A DNS provider tells the rest of the world where your website and email servers are.
In theory, backups are easy. In reality, good backups are very very hard to get right. All it takes is forgetting to include one important folder in the backup routine, and two years later you will be crying, or paying large amounts of money in damages to a client.
Different scenarios call for different levels of backup. You must determine your own level based on this input:
Clumsy: You accidentally delete a file from your harddrive. Restoring from another local backup drive could be enough.
Ransomware: You were tricked into running malicious software, and all your important files are now unavailable. Any devices connected to your PC/network are also unavailable. Offline or off-site backups are your savior in this case.
Local disaster: Your home is struck by lightning, flooding, fire or a burglary. In all these cases, you must be able to replace your devices and have internet and authentication access to restore your data remotely. If your living depends on this gear being available, extra insurance will be worth it. Make sure you practice this before you need it. It can take weeks to restore large volumes of data over slow internet connections.
I recommend a three tier backup system.
Extra storage in your primary device can be used to store copies of important data, so it takes more than a single HDD failure or clumsy action to cause real trouble.
Some form of local network storage (NAS) can read your data from your devices and store it safely. Make sure the backup function pulls the data, so malware on your primary system can’t easily destroy your backup whenever it wants.
Offline backups with a reliable provider. My preferred provider here is rsync.net. They are not resellers but have their own datacenters all over the world.
No matter your required level, you must practice restoring your business every year, at least. Pretend your iPad or main PC died. Which steps do you need to go through?
Your email account is probably your most critical asset. Every other of your accounts use it for billing notifications, account changes and password recovery.
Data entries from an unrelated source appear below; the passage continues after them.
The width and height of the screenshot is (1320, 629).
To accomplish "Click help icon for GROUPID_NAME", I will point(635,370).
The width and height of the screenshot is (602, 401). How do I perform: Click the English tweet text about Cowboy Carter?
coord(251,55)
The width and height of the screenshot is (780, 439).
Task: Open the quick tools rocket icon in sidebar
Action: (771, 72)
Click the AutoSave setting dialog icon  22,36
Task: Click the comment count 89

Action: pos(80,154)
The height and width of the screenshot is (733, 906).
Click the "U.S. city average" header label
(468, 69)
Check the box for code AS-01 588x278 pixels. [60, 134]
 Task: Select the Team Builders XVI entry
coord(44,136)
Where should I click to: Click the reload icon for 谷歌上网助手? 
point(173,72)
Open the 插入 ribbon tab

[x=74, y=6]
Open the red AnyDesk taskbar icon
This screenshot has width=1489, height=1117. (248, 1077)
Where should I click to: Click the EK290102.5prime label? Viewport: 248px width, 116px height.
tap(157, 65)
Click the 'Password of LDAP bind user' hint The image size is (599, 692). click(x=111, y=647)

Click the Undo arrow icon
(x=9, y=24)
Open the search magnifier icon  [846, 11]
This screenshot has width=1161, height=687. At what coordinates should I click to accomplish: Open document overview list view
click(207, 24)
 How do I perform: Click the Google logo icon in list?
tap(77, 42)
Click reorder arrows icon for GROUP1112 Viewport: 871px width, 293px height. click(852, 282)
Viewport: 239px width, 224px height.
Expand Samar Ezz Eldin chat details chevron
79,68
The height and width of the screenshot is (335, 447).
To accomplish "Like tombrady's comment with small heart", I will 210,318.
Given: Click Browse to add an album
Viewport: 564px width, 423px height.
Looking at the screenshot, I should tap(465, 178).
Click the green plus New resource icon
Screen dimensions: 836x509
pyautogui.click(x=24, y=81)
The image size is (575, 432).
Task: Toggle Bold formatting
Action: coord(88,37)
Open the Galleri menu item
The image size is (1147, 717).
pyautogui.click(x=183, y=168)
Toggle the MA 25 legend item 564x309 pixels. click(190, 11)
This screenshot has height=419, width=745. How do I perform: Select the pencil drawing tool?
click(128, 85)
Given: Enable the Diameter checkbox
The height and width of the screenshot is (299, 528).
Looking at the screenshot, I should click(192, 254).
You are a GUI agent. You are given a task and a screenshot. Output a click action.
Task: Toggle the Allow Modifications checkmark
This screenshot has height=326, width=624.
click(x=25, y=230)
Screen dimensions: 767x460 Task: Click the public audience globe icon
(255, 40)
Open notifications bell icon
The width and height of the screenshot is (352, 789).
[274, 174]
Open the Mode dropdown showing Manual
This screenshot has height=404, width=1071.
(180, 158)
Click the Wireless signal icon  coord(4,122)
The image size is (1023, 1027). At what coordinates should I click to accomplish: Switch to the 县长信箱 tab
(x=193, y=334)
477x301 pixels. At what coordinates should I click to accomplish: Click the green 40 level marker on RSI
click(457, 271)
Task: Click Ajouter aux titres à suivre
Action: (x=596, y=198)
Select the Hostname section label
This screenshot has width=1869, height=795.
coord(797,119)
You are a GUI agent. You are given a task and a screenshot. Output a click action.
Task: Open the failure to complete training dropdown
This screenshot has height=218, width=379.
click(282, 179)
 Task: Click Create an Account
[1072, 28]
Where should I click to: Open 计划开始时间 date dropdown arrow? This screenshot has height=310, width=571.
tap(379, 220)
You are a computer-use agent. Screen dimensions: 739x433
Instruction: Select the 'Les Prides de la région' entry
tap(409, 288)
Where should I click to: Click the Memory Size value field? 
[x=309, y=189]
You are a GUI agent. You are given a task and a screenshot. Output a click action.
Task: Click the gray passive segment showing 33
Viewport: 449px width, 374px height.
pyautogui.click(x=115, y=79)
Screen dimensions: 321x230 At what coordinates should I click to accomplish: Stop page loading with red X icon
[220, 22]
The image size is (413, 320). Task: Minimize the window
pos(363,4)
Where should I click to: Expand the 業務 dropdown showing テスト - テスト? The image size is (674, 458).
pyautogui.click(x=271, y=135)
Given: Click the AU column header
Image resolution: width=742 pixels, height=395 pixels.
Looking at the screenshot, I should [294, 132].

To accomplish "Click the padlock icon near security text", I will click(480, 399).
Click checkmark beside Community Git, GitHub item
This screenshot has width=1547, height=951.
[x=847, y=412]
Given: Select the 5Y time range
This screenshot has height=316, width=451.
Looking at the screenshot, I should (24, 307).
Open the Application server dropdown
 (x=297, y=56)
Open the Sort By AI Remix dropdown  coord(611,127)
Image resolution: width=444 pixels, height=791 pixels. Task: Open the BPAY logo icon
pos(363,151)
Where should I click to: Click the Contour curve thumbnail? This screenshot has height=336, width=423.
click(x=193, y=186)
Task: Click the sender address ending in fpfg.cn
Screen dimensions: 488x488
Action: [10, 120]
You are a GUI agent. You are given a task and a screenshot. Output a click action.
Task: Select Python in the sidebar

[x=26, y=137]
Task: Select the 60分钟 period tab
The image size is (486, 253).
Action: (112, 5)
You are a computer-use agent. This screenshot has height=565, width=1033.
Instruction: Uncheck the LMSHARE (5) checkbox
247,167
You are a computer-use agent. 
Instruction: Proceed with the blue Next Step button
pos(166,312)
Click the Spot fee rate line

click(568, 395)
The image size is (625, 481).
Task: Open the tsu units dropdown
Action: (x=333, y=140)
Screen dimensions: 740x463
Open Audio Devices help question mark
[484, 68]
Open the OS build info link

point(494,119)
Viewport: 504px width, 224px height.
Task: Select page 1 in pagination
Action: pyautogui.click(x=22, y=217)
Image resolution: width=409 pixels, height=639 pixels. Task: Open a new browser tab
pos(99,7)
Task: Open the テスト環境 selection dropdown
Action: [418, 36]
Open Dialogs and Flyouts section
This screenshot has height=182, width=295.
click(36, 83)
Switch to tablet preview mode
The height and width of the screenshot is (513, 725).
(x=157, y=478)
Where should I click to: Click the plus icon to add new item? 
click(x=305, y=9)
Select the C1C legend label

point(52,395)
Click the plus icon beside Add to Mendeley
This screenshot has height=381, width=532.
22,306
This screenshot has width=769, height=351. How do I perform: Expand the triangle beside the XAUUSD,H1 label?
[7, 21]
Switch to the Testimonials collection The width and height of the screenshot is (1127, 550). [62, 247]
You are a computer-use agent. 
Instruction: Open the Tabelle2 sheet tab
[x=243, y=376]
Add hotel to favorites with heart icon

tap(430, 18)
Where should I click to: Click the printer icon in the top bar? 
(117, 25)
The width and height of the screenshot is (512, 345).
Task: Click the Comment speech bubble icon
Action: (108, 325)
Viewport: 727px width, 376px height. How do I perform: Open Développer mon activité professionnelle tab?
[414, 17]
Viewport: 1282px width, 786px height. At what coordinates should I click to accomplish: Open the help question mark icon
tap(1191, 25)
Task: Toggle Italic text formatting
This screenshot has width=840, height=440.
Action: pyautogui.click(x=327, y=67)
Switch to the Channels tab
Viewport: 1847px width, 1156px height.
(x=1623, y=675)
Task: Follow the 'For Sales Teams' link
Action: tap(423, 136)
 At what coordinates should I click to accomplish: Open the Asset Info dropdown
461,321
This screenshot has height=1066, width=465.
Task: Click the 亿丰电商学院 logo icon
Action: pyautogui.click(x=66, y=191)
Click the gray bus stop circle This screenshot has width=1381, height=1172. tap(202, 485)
If your email account is not secure, nothing is.
I strongly recommend you deliberately seek out an email provider that lets you use U2F security tokens. These are my currently recommended email providers in terms of privacy and security:
Fastmail.com - 6USD per account per month
Hey.com - 12USD per account per month
Go to Settings -> Password & Security. This screen allows you to enable Two-Step Verification. You have the option between using an Authenticator App or a U2F security key.
Strongly recommend you do not provide a phone number for account recovery, but instead stick to the recovery codes.
Protecting your Discord account with two-factor codes, involves these steps:
In Settings -> My Account you can change your password to a unique, strong password managed by your password manager.
Remove your phone number if you entered it earlier by mistake. The reason for this is explained in Authentication.
Click Enable Two-factor Authentication
Scan the barcode with your two-factor app
Enter the six digit verification code
Do NOT add a phone number when prompted
Save the Backup Codes and store them somewhere safe
Unfortunately, Discord does not support U2F at this time.
Protecting your Twitch account involves these steps:
In Settings -> Security and Privacy, you can change your password to a unique, strong password managed by your password manager.
Twitch does not support just two-factor apps or U2F at this time. Strongly recommend you do NOT enable SMS Authentication.
In More -> Setting and privacy -> Your account -> Change password you can change your password to a unique, strong password managed by your password manager.
In More -> Settings and privacy -> Security and account access -> Security you can add two-factor apps or a security token to your account.
Save the backup codes somewhere safe. Strongly recommend you do not enable Text message authentication.